It isn’t difficult to own a website. But it’s hard to take it far unless it makes money for itself, and its owner, who sinks a fortune to get it up and running.
The dotcom dirge has not started, but it is a wake-up call for online entrepreneurs who think advertisements are the only tickets to profit.
The writing is on the wall (web?). In the welter of websites, it is the canny few which find new revenue streams that will live through the shake-up. Many are already at work.
Having opted out of the race for eyeballs and space, they are now realising that survival may lie in selling. Everything, from products to entertainment to services, is on offer.
Says Marc Miller, general manager (South Asia), Space media: “On the internet, advertising is just one revenue stream of the many. Very few websites are profitable on advertising alone.”
Transaction fee from service-based features is a much favoured and viable revenue stream for websites. Channel partnership, co-branding, joint marketing opportunities are other sources.
While advertising still appears lucrative, it need not be of the kind we have known it. It can be in the form of sponsored features, links to other sites, sponsored content, all of which brings in money. Partnership, rather than plain promotion, is now the name of the game in the dotcom heap.
Agrees Sunil Lulla, president & CEO, Indya: “Internet is not about building one business, but many of them, simultaneously,” he says.
Besides, wheels within wheels in the web world results in a scenario where a potential advertiser may set up his own
website, and may not venture out for online ads.
For offline ads, an entrepreneur has take to recourse to traditional media. Optimists such as Lulla feel that if the website notches up enough eyeballs, then advertisers would be keen on it, as is the case in other media forms. Lulla says the focus is to bring in a new audience for his website all the time.
According to Miller, internet as a part of a larger media-mix, is much too small for India given that it has not acquired the kind of critical mass needed to make it a popular medium.
“A lot of traffic on Indian websites comes from outside India. Naturally, that won’t excite those whose products are meant and designed for being sold largely in India,” he says.
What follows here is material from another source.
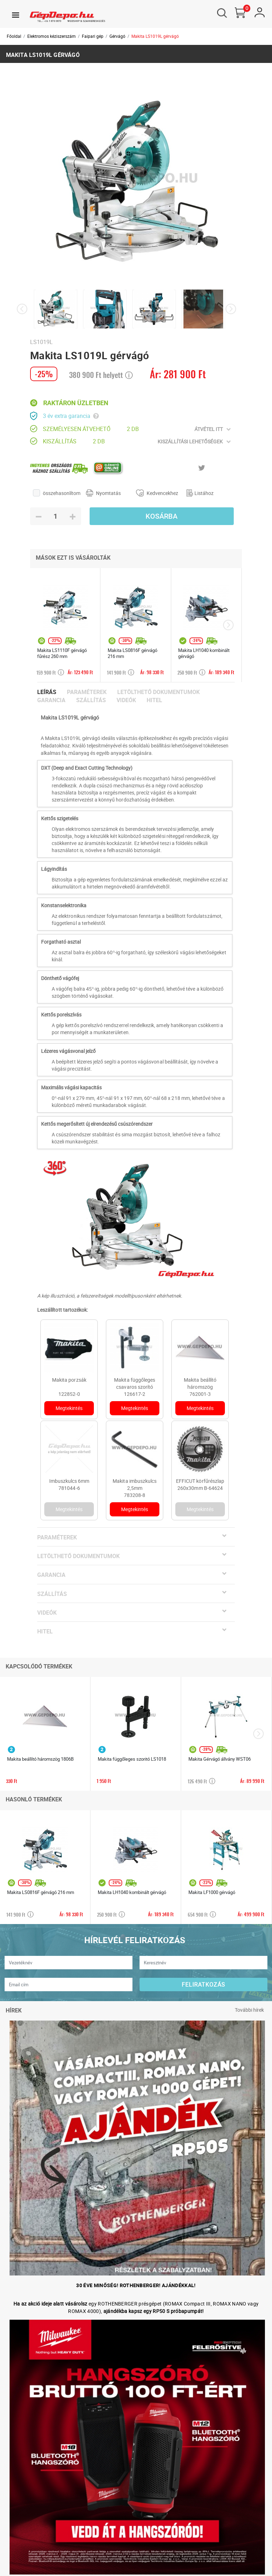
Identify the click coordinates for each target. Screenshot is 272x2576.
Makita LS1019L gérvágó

Kajaria Ceramics is one of the many potential advertisers, which has decided to turn into an e-tailer. Rishi Kajaria, a 20-
something scion of the industrial family, has floated the venture. Floor2floor.com displays and sells construction material, interiors are displayed for sale, including of course, his own family’s.
The site doubles up as a sales-point on the Web as well as a branded ad for the family concern. Naturally, Kajaria will start putting up computer screens with his site on at all ceramic showrooms owned or franchised by his company.
First-time businessmen who think the Net can place them on the same footing as an Ambani or a Modi have come to the conclusion that e-tailing is the way to accomplish their goal.
Says Amod Dadich of BuyAsOne.com: “We know it is tough to exist on ad revenues alone. So, we took to e-tailing.” “BuyAsOne wants people wanting to buy a consumer good to come together on its site and bid down prices of goods to as low a level as possible. Companies selling products will be willing to give larger discounts if consumers can pool in their purchases. This gives these firms big volume sales,” he adds.
Dadich, of course, hopes to live off a 2-3 per cent commission he will charge from companies which sell their goods through his site.
Says Anil Sengupta, a financial consultant: “It does not pay for websites which e-tail to sell low cost or low-volume products, such as books.
This is one of the reasons why Amazon.com is a loss-making proposition even though it is one of the most popular sites on the worldwide Net,” he said.
The answer to the predicament, says Sengupta, is to sell high-value products or services that bring in more moolah.
He says he is currently advising a company on a revenue model based on re-selling customised software applications which would be submitted to the company by developers who do not have the wherewithal to sell on their own, or feel are being conned by existing buyers with a ‘crummy deal’.
“Essentially, the site will be a glorified agent for independent software designers, but we feel it is in a position to make money. It is not that everybody is deserting advertisers,” he added.
Chequemail.com, a popular Mumbai-based e-mail service, depends on advertisers to pay for its operations.
More important, it has gone a step ahead, sharing 30 per cent of its revenues with its registered e-mail users.
“We have already paid two installments to our subscribers,” a spokesperson for the service said. However, the actual revenue earnings of the site still remain shrouded under a cloud of secrecy.
K Satyanaryan, CEO of cricketinfo.com, takes a more realistic position, saying revenues from advertisements were a hot proposition only in the initial days of the dotcom rush.
“As the euphoria subsides and gives way to some serious bout of stock taking, it is now quite clear that ads on the website cannot fetch a lot of money in India, especially for the startups. If a website is rich in offerings, content syndication can turn out to be an important revenue stream,” he adds.